Analysts Express Skepticism as Chrysler Considers an Up-Market Move

Although Chrysler Group LLC will not release its five-year plan until next month, comments made by Chrysler’s brand chief, Peter Fong, at last month’s Frankfurt Auto Show left some industry experts bewildered. According to Fong, Chrysler plans to position itself, “a notch above Lincoln, a notch above Cadillac.”

Chrysler has declined to discuss the comments.

Fiat SpA, which holds a controlling share in the company, has experience in the high-end luxury market with its Alfa Romeo brand. However, transforming Chrysler into a viable contender with Audi, Lexus, BMW, Mercedes-Benz, Jaguar and others would likely be a hard sell according to most analysts.

DaimlerChrysler AG attempted to upgrade the Chrysler brand a few years ago, with the introduction of its sporty Crossfire roadster and Pacifica crossover models. Most analysts fear that the challenges are compounded by the automaker’s tainted, post-bankruptcy image and the global economic malaise.

President of the Society of Automotive Analysts, Tom Libby said, “I can understand why they want to do it. They don’t have a luxury brand and luxury brands are more profitable.” However, he predicts that launching new luxury lines in the current down market is “going to be an extremely difficult task, requiring patience and perseverance.” In short, it will take time and money – two things Chrysler has a short supply of.

HIS Global Insight’s head of industry research for the Americas, Rebecca Lindland, draws a poignant comparison to GM’s luxury Cadillac brand.
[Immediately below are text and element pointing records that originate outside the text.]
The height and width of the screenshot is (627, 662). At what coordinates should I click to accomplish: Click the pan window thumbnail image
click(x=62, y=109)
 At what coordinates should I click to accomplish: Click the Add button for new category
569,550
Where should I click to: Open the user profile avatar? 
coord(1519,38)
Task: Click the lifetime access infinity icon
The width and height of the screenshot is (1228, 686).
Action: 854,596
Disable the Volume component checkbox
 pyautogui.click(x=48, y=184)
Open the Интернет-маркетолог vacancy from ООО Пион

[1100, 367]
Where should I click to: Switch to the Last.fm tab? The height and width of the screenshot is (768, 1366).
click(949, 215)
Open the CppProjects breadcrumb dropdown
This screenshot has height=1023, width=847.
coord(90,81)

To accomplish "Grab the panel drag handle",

Lindland said, “GM spent $2 billion and 10 years on Cadillac, and it was already upscale.” By contrast, Chrysler has been sustained by approximately $15 billion in federal bailout funds and watched sales continue to tumble since emerging from restructuring bankruptcy this past summer.

Chrysler plans to launch relatively few all-new products over the next year and a half compared to the competition, and many analysts fear that an up-market move would distract the company’s focus and weaken their position even further.

Joe Phillippi of AutoTrends Consulting, Incorporated puts a fine point to his criticism of the plan. “At this stage of their rehabilitation,” he says, “I think that’s real folly.”

Last year, Chrysler sales totaled over 335,000 vehicles. Although that number is down from the 650,000 figure posted for 2005, the Chrysler brand still represents between 30% and 45% of Chrysler Group’s total sales across all brands which include Jeep and Dodge.

Director of information content for Ward’s Information Products, John Sousanis says, “To maintain anywhere near their former healthy volumes, they would be counting heavily on Dodge vehicles to capture current Chrysler buyers, which is in no way a given.”

Lindland feels that Fiat’s management doesn’t have a firm grasp of the current U.S. market. She said, “Fiat needs to do a tremendous amount of market research before jumping into this.”

DaimlerChrysler’s attempt to up-market the Chrysler brand was short lived. Both the Pacifica crossover and Crossfire roadster were removed from production in 2007 due to disappointing sales. Other luxury concepts, including the Imperial full-size luxury sedan never made it to production.

According to Tom Libby, the Chrysler brand became “extremely blurry and not distinctive” after the company was sold to Cerberus Capital Management LP by Daimler. Earlier this year, there was even talk of completely eliminating the brand as the company entered into bailout and bankruptcy negotiations.

Rick Deneau, a spokesman for the automaker, quickly dismissed reports of discussions to retire the Chrysler brand. “This brand for us is vitally important,” Deneau said, “It shares a name with the overall organization.”